Datawarehouse modelling: Inmon vs Kimball

If you’re into business intelligence, data warehousing and analytics, you will have heard an endless number of references to Bill Inmon and Ralph Kimball. These two figureheads in datawarehousing architecture have produced an immense number of books, articles, training seminars, etc. While many of their strategies and modelling approaches are similar, they have near-opposite views on other aspects.

Inmon: The top-down approach

By and large, you could summarize Bill Inmon’s datawarehouse model as “top-down”, in the sense that you start off at “the top”, with a single, large datawarehouse (typically a snowflake-schema database). On this large database you can, optionally, build isolated star schemas or cubes for specific reporting purposes. All of your business’ source systems integrate into this enterprise database, where fact and dimension data is cleaned and integrated.

Inmon defines a datawarehouse as:

  • subject-oriented – everything is connected,
  • time-variant – the data is versioned using timestamps (i.e. snapshots) or start/end dates,
  • non-volatile – what’s written to the datawarehouse doesn’t change, it’s just versioned,
  • integrated – the datawarehouse contains “everything” of value.
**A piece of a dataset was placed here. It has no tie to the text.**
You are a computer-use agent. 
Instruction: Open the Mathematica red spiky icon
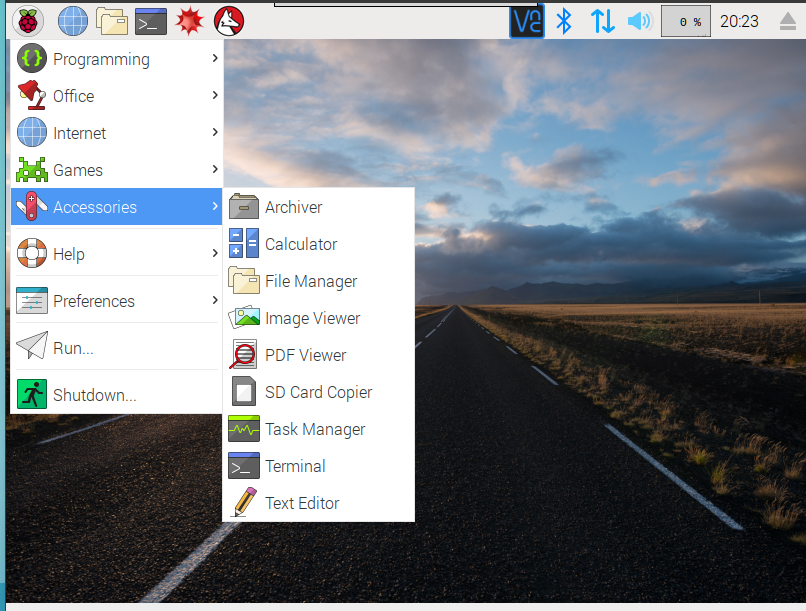pyautogui.click(x=190, y=20)
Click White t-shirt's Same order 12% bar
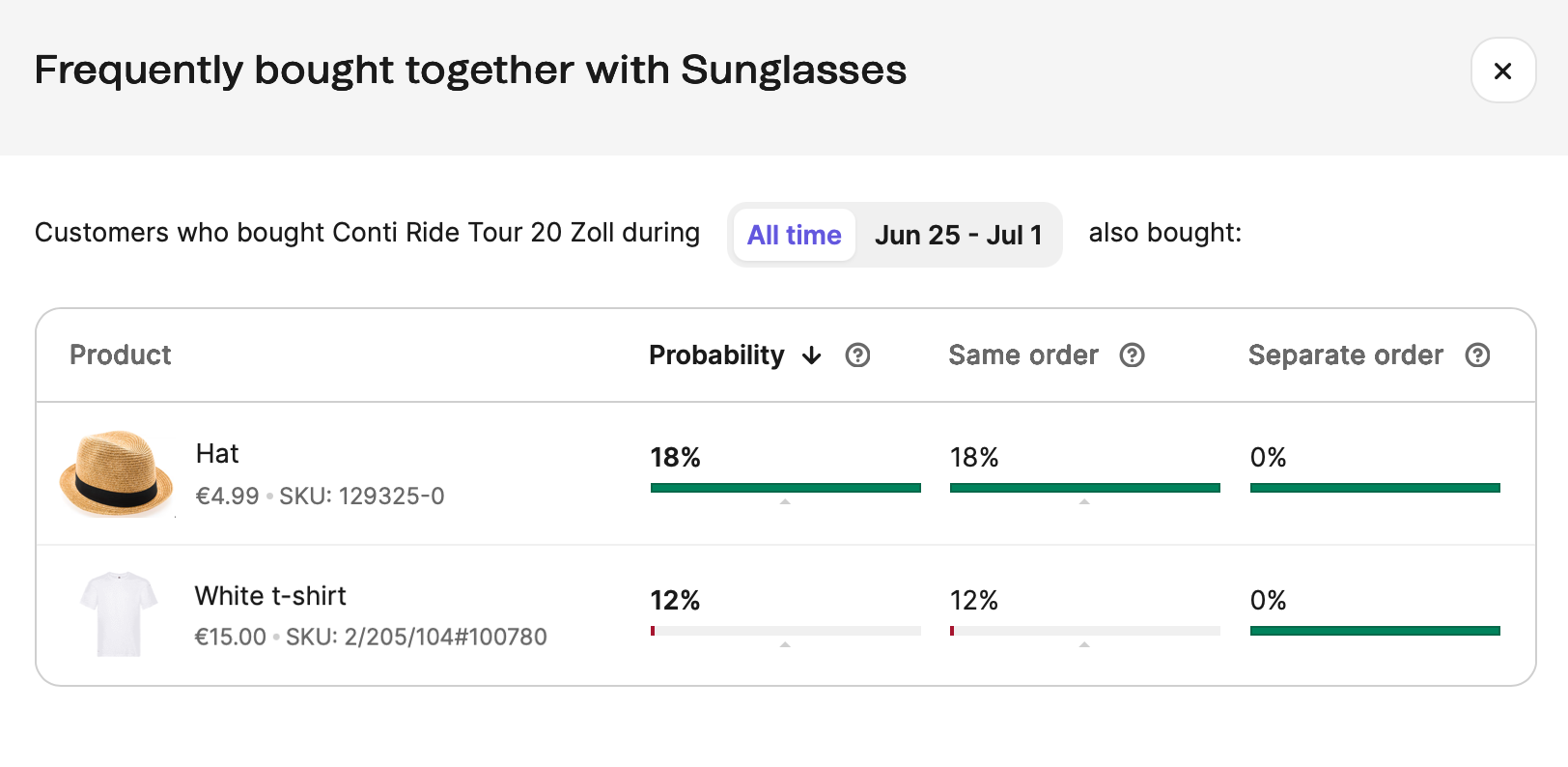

As you can tell, the pros of this approach is that you can fairly easily add or replace source systems in the existing solution. Adding new star schemas, cubes and reports is also fairly straight-forward, because all the data is already there. The cons, however, are that the construction of the “base” datawarehouse may take quite some work to complete, and unless you build data marts or cubes on it, relevant data can be hard to identify or extract for the end-user.

In essence, the Inmon approach focuses on the enterprise, not the individual process – so, in summary, you could view it as a strategic, long-term investment. It’s durable, powerful, but perhaps not that user-friendly.

Kimball: The bottom-up approach

Where Inmon’s view is a tactical enterprise-level investment, Kimball’s view on datawarehousing is rather a tactical venture.

Referred to as “dimensional modelling”, the Kimball model focuses on a specific business process, by modelling data marts that are specific for given scenarios – a defined set of reporting or analytics needs. As such, modelling start at the “bottom”, i.e. with the reporting/analysis requirements. Kimball views the datawarehouse as actually just the aggregate, or union, of all of its data marts.

He calls this approach the “enterprise data bus”, because each data mart is fed individually, i.e. with a bus-like flow structure. Like Inmon, Kimball also relies on a staging area, although the staging area isn’t really as tightly integrated as the Inmon datawarehouse. Building this type of staging area is a lot faster, because the scope is limited, and the data doesn’t neccessarily need to be cleaned and integrated to the same extent as in an enterprise datawarehouse.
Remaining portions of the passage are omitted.